ARTICLE 18 – REVISION DE L’ACCORD
Pendant sa durée d’application, le présent accord peut être révisé dans les mêmes conditions qu’il a été conclu, conformément aux dispositions prévues aux articles L. 2232-21 et L. 2232-22 du Code du travail, à la demande de l’une ou l’autre des parties signataires, par voie d’avenants faisant l’objet d’un accord entre les parties. La demande de révision de tout ou partie de l’accord devra être adressée par lettre recommandée avec accusé de réception à chacune des parties et comporter, outre l’indication des dispositions dont la révision est demandée, des propositions de remplacement. Le plus rapidement possible et au plus tard dans un délai de trois mois suivant la réception de cette lettre, les parties devront ouvrir une négociation en vue de la rédaction d’un éventuel nouveau texte. Les dispositions de l’accord dont la révision est demandée resteront en vigueur jusqu’à la conclusion d’un avenant. Les dispositions de l’avenant de révision se substitueront de plein droit à celles de l’accord qu’elles modifieront, soit à la date qui aura été expressément convenue, soit, à défaut, à partir du lendemain de son dépôt. Les avenants seront déposés dans les mêmes conditions que celles prévues à l’article L. 2231-6 du Code du travail et seront opposables à l’ensemble des employeurs et des salariés liés par l’accord.
ARTICLE 19 – DENONCIATION DE L’ACCORD
Le présent accord pourra être dénoncé totalement ou partiellement à tout moment par l’une ou l’autre des parties signataires conformément aux dispositions des articles L. 2222-6 et L. 2261-9 et suivants du Code du travail, moyennant un préavis de trois mois. La dénonciation totale ou partielle devra être notifiée par lettre recommandée avec accusé de réception, adressée à tous les signataires et être déposée en deux exemplaires (une version papier et une version électronique via le site www.teleaccords.travail-emploi.gouv.fr) auprès de la DDETS du lieu de sa conclusion et en un exemplaire auprès du Conseil de Prud’hommes. En cas de dénonciation, le présent accord continue de produire effet jusqu’à l’entrée en vigueur de la convention ou de l’accord qui lui est substitué ou, à défaut, pendant une durée de douze mois, à compter de l’expiration du préavis de dénonciation.

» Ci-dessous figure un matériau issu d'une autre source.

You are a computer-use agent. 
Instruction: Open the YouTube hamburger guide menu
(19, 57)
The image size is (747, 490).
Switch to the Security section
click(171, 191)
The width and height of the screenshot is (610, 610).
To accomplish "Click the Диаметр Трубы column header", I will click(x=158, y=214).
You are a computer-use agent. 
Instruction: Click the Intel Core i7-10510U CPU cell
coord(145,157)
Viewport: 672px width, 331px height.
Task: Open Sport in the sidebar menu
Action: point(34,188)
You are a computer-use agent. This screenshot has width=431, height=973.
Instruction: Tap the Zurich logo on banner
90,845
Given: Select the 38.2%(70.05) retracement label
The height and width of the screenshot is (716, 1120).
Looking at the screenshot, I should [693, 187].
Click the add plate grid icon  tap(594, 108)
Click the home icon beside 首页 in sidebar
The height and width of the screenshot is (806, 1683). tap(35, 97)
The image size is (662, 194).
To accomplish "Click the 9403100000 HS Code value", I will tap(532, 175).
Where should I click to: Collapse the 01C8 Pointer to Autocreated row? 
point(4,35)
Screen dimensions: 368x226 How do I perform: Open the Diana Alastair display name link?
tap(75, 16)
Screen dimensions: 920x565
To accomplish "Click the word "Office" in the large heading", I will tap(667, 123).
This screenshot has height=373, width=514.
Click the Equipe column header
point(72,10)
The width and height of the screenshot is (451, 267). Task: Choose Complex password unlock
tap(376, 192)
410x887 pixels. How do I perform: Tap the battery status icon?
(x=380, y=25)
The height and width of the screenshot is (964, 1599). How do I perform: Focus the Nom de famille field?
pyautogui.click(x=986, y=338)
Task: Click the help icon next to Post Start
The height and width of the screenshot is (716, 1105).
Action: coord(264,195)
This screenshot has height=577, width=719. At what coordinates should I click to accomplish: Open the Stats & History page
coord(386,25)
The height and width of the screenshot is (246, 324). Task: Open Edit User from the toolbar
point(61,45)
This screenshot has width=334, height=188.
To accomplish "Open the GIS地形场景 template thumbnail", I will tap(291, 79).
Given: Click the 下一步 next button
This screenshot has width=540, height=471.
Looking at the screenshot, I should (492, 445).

ARTICLE 20 – DEPOT ET PUBLICITE DE L’ACCORD
Le présent accord et le procès-verbal des résultats de la consultation du personnel seront déposés par la société sur la plateforme de télé procédure du ministère du travail, accessible depuis le site : www.teleaccords.travail-emploi.gouv.fr.
Conformément aux dispositions des articles L. 2231-5-1, R. 2231-1-1 du Code du travail et du décret du 3 mai 2017 n° 2017-752 (article 2), une version publiable anonyme de l’accord sous format .docx ne comportant pas les noms, prénoms, paraphes ou signatures de personnes physiques sera jointe aux fins de publication de ce dernier sur le site Légifrance. Un exemplaire original du présent accord sera également déposé, par courrier ou physiquement, auprès du secrétariat greffe du Conseil de Prud’hommes de Grenoble. Le présent accord sera tenu à la portée du personnel et consultable sur place au siège de la société auprès de la direction. Et un exemplaire de ce dernier est remis à chaque salarié de la SARL MIRAC HOLDING. ---------------------------------------------------------------- Fait à SAINT SAUVEUR, en trois exemplaires originaux, Le 05/12/2024,
Signature de l’employeur :
Pour la SARL MIRAC HOLDING, représentée par son Gérant
Monsieur XXX Signature précédée de la mention « lu et approuvé, bon pour accord »
L’ensemble du Personnel de la Société :
Par référendum statuant à la majorité des 2/3 dont la liste d’émargement est jointe au présent accord.